Non-judgmental stance and migraineLast Updated:
Mindfulness is the core DBT skill set on which the other three skill groups are based. If you’ve been following along from the beginning, you will remember that there are three states of mind: Emotion Mind, Rational Mind, and Wise Mind. Practicing mindfulness skills will help you achieve that calm inner confidence that comes from Wise Mind.
Our Emotion Mind has the ability to take over when we least expect it. Knowing how to name our emotions and gauge their intensity can help us assess whether or not using Emotion Mind is helpful to a given situation. Our brains are wired with an internal alarm system that signals when danger is present. Most of us need a little help adjusting the sensitivity of our internal alarm as it tends to misfire, taking over when no danger is present. To reduce the chances of an emotional hijacking, the regular practice of mindfulness skills is essential.
Mindfulness involves both behavior (“what” skills) and intention (“how” skills). The behavioral skills are observation, describing, and participation. Now it’s time to introduce the intention skills of non-judgmental stance, one-mindfully, and effectiveness.
Like a lot of the skills already covered, this one appears simple. Putting it into practice can be a little more complicated. We all like to think that we are non-judgmental. Yet we place value judgments on ourselves, others, and events all the time.
Judgment is NOT
- morals or personal values
- personal preferences
- emotional responses
- evaluating an event, person, thing, emotion, or experience as GOOD or BAD
- trying to change NEGATIVE into POSITIVE
- having an opinion that something or someone is RIGHT or WRONG
How to have a non-judgmental stance
- Focus on just the facts. Don’t try to determine if the facts are good or bad, right or wrong. Just pay attention.

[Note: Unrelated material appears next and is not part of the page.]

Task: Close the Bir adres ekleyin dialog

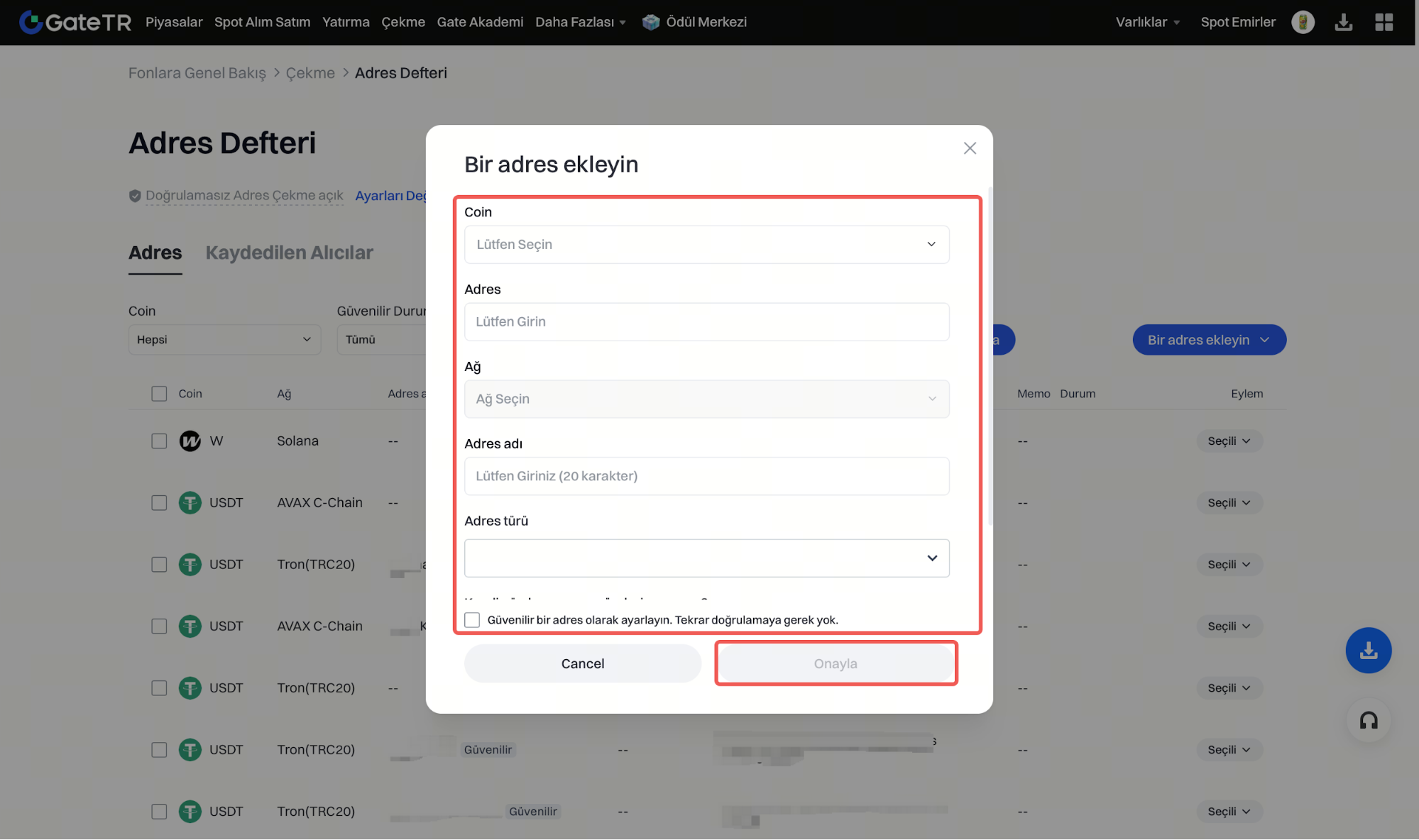Action: (970, 148)

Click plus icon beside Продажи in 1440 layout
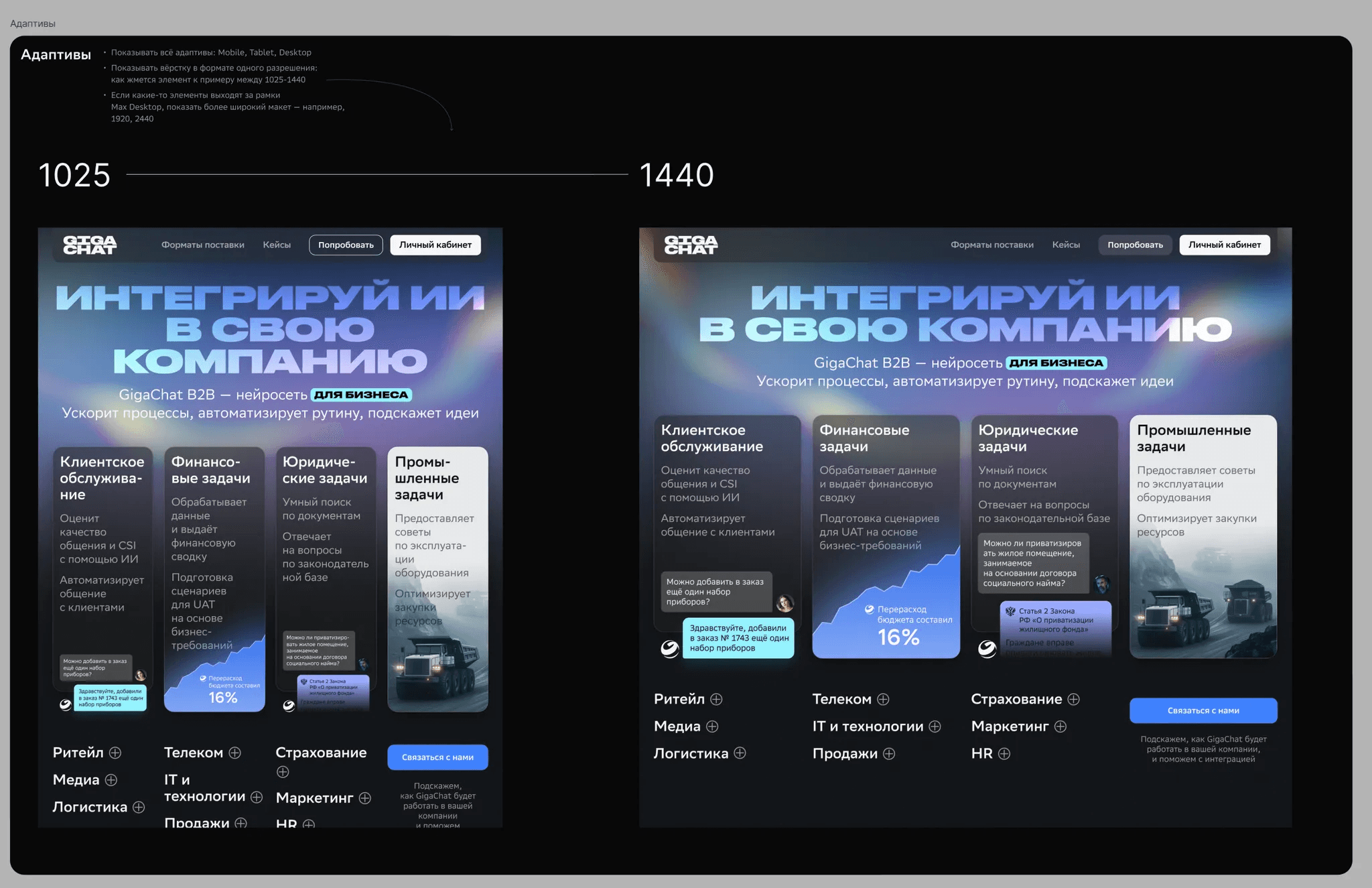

- Separate your opinion from the facts. Pretend you are a reporter looking for the Who, What, When, Where, and Why. Non-judgmental stance is not for the Editorial pages!

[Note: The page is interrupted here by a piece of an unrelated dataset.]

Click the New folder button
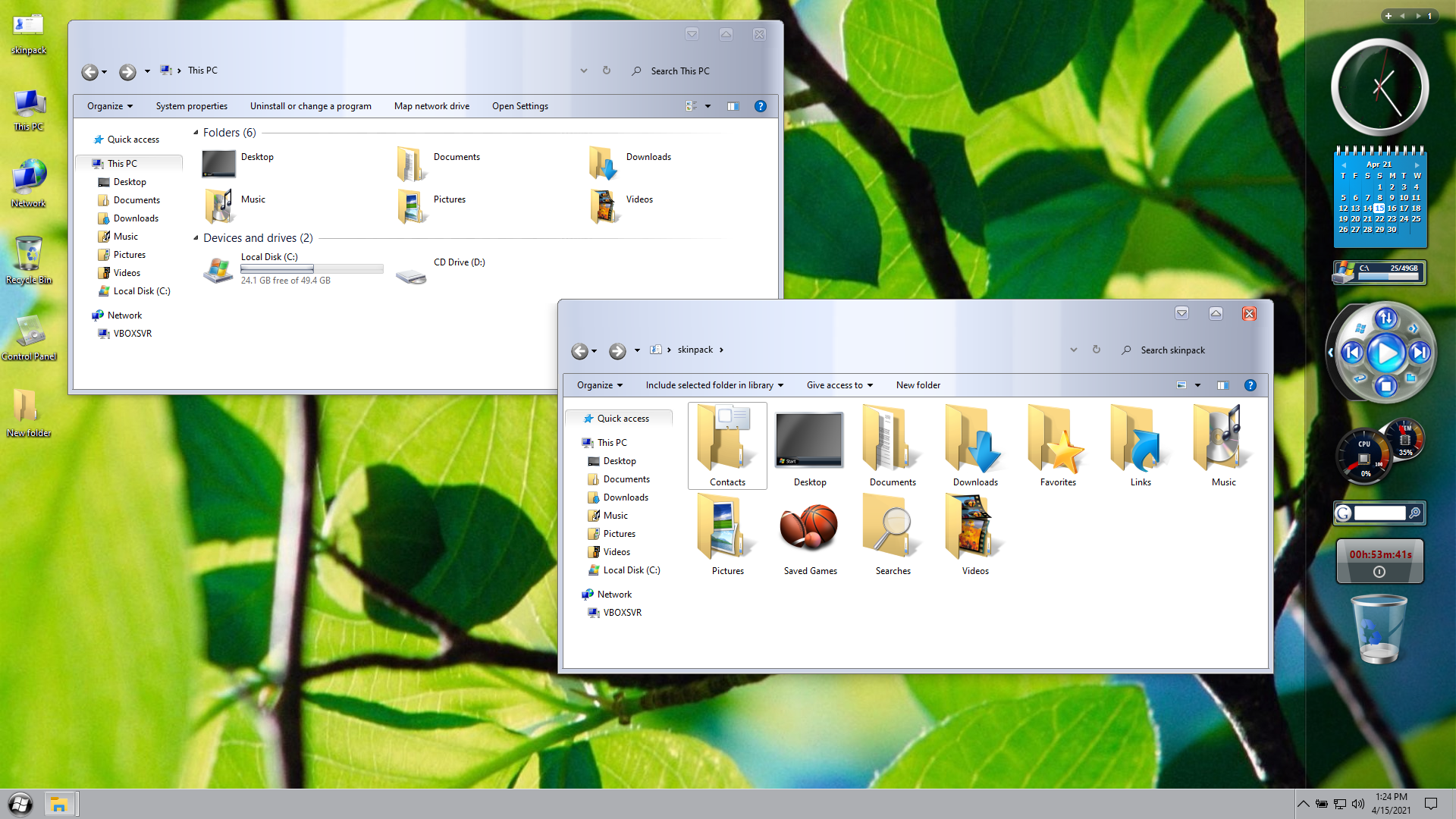 (918, 385)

- Accept each moment as it comes. Acceptance isn’t agreement. It’s an acknowledgment that the moment exists.
- Acknowledge the helpful or unhelpful without judging either
- When you catch yourself judging, DON’T JUDGE THE JUDGING!

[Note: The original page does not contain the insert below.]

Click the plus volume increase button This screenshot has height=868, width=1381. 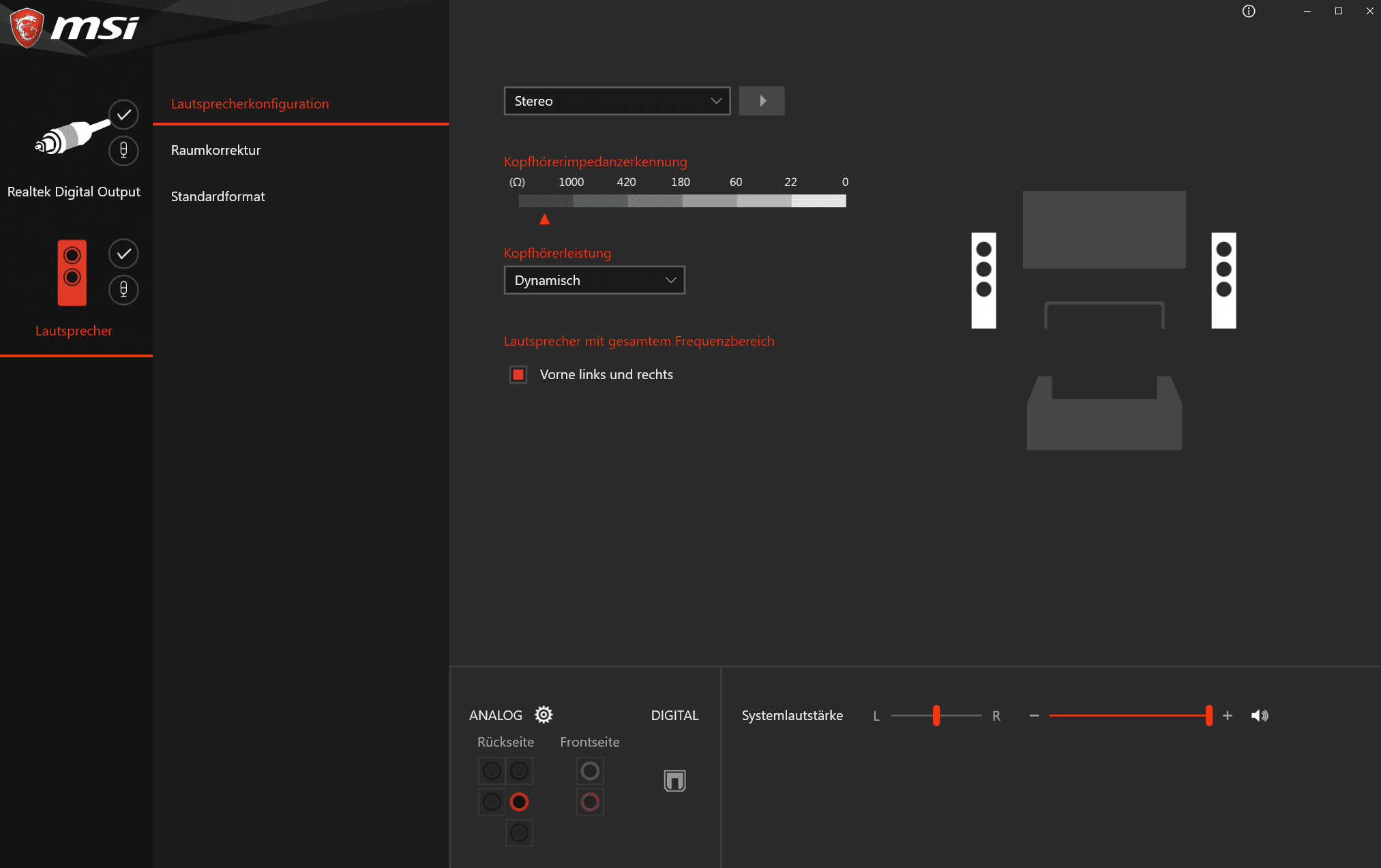click(1227, 715)
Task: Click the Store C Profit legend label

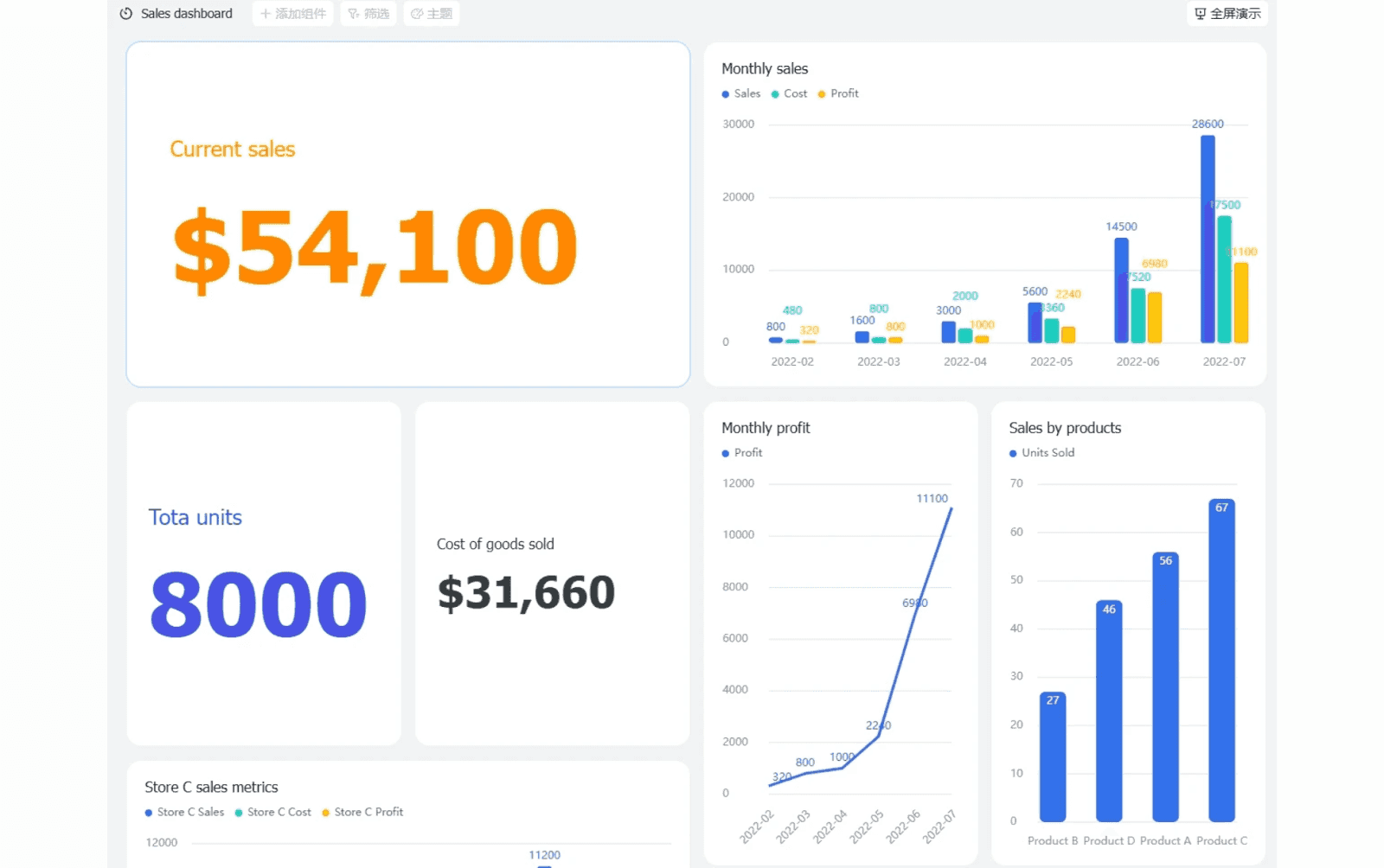Action: [369, 812]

Applying non-judgmental stance to migraine
So how might this work? Let’s take a look at one way of responding to the onset of a migraine attack.
This day is going to be horrible! My ears are ringing. My neck is stiff and sore. I’m getting a stupid migraine again. Darn it! I do NOT have time to deal with this right now. This project is due by tomorrow. Soccer practice is tonight. Not another night of crappy take-out for dinner! This always happens to me. Just when I need to be 100%, migraine hits. I am getting sick and tired of dealing with this. I am such a failure. My family is going to hate me for this.
Did you catch all that judgment? Now try it this way.
This is going to be a tough day. My ears are ringing. I can feel the stiffness in my neck. A migraine attack is coming. This is going to be a challenge. The project is due tomorrow and soccer practice is tonight. Take-out is on the menu tonight. It’s time to treat this attack so it will be over soon.
Do you see the difference? In non-judgmental stance, only the facts are addressed. The second approach isn’t saying that migraine is a good thing. It’s simple acknowledging the truth about this migraine attack as well as the complicating factors. Admitting that migraine presents a challenge is not the same as labeling those challenges as bad or good.
Now it’s your turn
Describe a situation using non-judgmental stance. Remember to use only the facts and separate your opinion from the facts. Simply state what you observed without labeling it bad or good. If you catch yourself making judgments, don’t judge your judging. Simply notice it and try again.
There are times when judgment is appropriate. DBT skills don’t prohibit you from making value judgments. However, this skill is designed to help you become more mindful. That requires you to set aside judgement for the moment in order to achieve Wise Mind.